2.2. Plant Fresh and Dry Weight Measurements

After harvest, strawberry plants were carefully removed from the pots using distilled water. The total plant fresh weight (TPFW), total plant dry weight (TPDW), root fresh weight (RFW), shoot fresh weight (SFW), root dry weight (RDW) and shoot dry weight (SDW) per plant were measured following the protocol described in Bolat et al. [34].

2.3. Leaf Area, Total Number of Leaves and Relative Leaf Water Content Determinations

The total number of plant leaves was calculated by counting each leaf collected from each strawberry pots. Mean leaf area per plant was measured based on the method documented by Klamkowski and Treder [37]. Briefly, trifoliate leaves were randomly selected and photographed (Figure 2). Plant leaf areas were determined through the ImageJ software program that allowed us to calculate the mean leaf area in cm2 using a length reference, as has been documented in different reports [37,38].
The leaf relative water content (LRWC) of the samples was determined after the plant leaves were kept in water for 24 h. In a ventilated oven, the samples were dried at 70 °C for 48 h. Sample value was performed as a percent, following the protocol described in Bolat et al. [34].

2.4. Stomatal Conductance, Chlorophyll Content and the Temperature and Membrane Permeability of Leaves

Stomatal conductance (SC) analysis in leaves was performed at the solar zenith (between 12.00–14.00 h), based on the protocol determined by some authors [39]. A leaf porometer (Decagon Devices Inc., Model SC-1, Steady-State Diffusion Porometer, Nebraska, WA, USA) was utilized to detect this parameter on plant leaves in the same positions between the middle and apical leaves of the samples.
Chlorophyll (Chl) values of plant leaves were detected by using a SPAD-502 Plus (Konica Minolta Optics, Inc., Tokyo, Japan). In leaves, the SPAD values were measured by two measurements detected on leaves in the same positions between the middle and apical leaves of the plant. The means regarding the SPAD reading values were registered and calculated by Bolat et al. [34].
Leaf temperature (LT) of plants was measured using an infrared thermometer on plant leaves in the same positions between the middle and apical leaves of the samples. LT values were determined on sunny days at noon when the clouds did not block the sun [34].
Membrane permeability (MP) was estimated using a relation of electrical conductivity and was expressed as a percentage considering the methodology documented by Lutts et al. [40]. Strawberry leaf samples were taken using leaf discs for each treatment. Leaf discs obtained from samples were placed in vials containing 10 mL of H2O and, for 30 min, boiled at 40 °C. Afterwards, the electrical conductivity of the samples solution (EC1) was measured. The final electrical conductivity (EC2) was detected using the leaf samples boiled at 100 °C for 10 min, and the relationship between EC1 and EC2 was utilized for MP calculation [40].

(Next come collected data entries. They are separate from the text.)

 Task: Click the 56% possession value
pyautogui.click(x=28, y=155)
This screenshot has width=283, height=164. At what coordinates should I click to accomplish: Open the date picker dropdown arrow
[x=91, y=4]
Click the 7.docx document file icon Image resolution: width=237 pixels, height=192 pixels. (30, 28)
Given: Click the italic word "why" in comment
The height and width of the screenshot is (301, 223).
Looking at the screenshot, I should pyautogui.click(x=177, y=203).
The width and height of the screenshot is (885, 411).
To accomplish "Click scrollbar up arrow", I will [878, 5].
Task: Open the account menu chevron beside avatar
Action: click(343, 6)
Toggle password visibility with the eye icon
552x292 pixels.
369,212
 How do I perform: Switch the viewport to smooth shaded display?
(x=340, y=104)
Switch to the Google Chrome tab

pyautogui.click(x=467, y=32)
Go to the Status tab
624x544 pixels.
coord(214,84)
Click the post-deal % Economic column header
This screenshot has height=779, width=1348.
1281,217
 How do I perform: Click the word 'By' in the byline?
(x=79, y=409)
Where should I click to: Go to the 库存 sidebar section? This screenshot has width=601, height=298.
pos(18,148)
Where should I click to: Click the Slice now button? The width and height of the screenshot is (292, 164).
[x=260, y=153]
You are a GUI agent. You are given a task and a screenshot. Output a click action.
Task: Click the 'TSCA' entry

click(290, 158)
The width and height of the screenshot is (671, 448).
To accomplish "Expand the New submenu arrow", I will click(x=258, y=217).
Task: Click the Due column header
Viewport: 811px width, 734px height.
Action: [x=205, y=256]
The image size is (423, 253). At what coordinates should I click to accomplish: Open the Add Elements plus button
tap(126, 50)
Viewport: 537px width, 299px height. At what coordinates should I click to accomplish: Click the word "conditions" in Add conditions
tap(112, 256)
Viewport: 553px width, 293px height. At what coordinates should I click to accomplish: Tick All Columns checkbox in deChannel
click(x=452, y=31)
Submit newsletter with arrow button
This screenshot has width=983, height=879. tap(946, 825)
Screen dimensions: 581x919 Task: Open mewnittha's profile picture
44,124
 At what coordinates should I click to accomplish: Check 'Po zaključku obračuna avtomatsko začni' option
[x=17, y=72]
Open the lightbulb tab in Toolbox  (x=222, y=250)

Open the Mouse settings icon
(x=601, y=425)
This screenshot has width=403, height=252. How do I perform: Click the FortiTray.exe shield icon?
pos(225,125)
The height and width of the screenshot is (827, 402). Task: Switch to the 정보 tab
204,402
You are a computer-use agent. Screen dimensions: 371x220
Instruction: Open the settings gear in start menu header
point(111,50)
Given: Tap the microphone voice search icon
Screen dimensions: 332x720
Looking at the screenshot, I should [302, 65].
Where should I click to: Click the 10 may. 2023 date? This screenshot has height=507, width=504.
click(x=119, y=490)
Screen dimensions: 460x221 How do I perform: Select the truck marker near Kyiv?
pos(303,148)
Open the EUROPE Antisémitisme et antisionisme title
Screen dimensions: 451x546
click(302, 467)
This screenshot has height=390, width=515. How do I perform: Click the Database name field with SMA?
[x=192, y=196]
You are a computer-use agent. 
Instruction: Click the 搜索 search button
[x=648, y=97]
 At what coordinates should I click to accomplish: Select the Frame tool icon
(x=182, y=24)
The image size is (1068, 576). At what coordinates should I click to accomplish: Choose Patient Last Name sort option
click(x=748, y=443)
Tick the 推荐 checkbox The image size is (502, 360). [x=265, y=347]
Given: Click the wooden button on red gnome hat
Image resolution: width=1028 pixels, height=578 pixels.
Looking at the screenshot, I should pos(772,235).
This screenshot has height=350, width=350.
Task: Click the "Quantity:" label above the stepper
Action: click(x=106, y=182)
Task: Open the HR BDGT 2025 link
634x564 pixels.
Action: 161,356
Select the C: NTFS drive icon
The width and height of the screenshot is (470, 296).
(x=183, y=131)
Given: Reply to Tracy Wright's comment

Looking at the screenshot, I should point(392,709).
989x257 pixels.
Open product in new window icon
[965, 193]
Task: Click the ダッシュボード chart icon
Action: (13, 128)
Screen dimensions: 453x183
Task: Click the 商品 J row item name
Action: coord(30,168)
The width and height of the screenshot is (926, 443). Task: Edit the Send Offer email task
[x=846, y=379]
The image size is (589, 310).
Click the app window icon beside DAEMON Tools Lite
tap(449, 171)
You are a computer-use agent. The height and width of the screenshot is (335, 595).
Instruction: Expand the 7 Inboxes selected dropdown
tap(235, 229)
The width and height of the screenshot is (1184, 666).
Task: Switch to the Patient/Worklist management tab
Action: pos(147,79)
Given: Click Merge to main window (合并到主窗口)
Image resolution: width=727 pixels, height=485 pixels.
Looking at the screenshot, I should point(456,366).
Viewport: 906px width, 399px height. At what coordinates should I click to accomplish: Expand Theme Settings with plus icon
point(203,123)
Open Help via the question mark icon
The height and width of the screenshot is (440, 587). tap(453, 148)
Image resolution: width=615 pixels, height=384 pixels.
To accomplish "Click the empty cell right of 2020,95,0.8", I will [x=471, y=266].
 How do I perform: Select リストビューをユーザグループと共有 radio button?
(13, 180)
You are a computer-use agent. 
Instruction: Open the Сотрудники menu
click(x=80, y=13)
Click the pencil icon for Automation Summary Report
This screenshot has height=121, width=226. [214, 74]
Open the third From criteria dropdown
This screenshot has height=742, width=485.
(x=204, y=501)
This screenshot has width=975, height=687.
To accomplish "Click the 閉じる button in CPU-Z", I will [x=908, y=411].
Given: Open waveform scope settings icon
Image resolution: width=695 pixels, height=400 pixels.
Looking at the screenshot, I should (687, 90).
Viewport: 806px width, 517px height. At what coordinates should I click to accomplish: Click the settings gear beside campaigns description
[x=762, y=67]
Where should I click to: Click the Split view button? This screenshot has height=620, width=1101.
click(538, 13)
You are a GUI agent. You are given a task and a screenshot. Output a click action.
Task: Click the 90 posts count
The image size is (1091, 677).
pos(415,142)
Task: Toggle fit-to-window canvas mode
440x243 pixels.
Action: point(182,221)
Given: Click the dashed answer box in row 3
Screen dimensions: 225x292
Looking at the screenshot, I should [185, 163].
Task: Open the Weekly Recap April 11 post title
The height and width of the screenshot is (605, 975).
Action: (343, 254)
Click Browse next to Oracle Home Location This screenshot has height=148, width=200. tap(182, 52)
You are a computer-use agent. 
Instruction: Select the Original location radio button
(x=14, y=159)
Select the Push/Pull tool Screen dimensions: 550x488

2.5. Proline and Malondialdehyde Determinations

Proline content was determined following the methodology published by some authors [34,41]. Thus, a 0.5 g leaf sample was ground in 10 mL of 3% sulfosalicylic acid. Afterwards, the samples were centrifuged for 10 min at 10,000 rpm. Subsequently, 2 mL of the supernatant was mixed within tubes with 2 mL of glacial acetic acid and 2 mL of the freshly prepared acid–ninhydrin. The tubes were incubated in a water bath at 90 °C for 1 h to allow a reaction. After this, tubes were extracted, utilizing 5 mL of toluene. Carefully, the toluene phase was collected. The sample absorbance was detected at 520 nm by a spectrophotometer (Shimadzu UV-1700, Kyoto, Japan). For the proline calculation, the standard curve was prepared using L-proline, and read values were expressed as µg g−1 of fresh weight.
For plant samples, lipid peroxidation (MDA) values were calculated based on the methodology expressed by some authors [34,42,43], using the thiobarbituric acid test. The sample absorbance value was read at 532 and 600 nm using a Shimadzu UV-1700 spectrophotometer.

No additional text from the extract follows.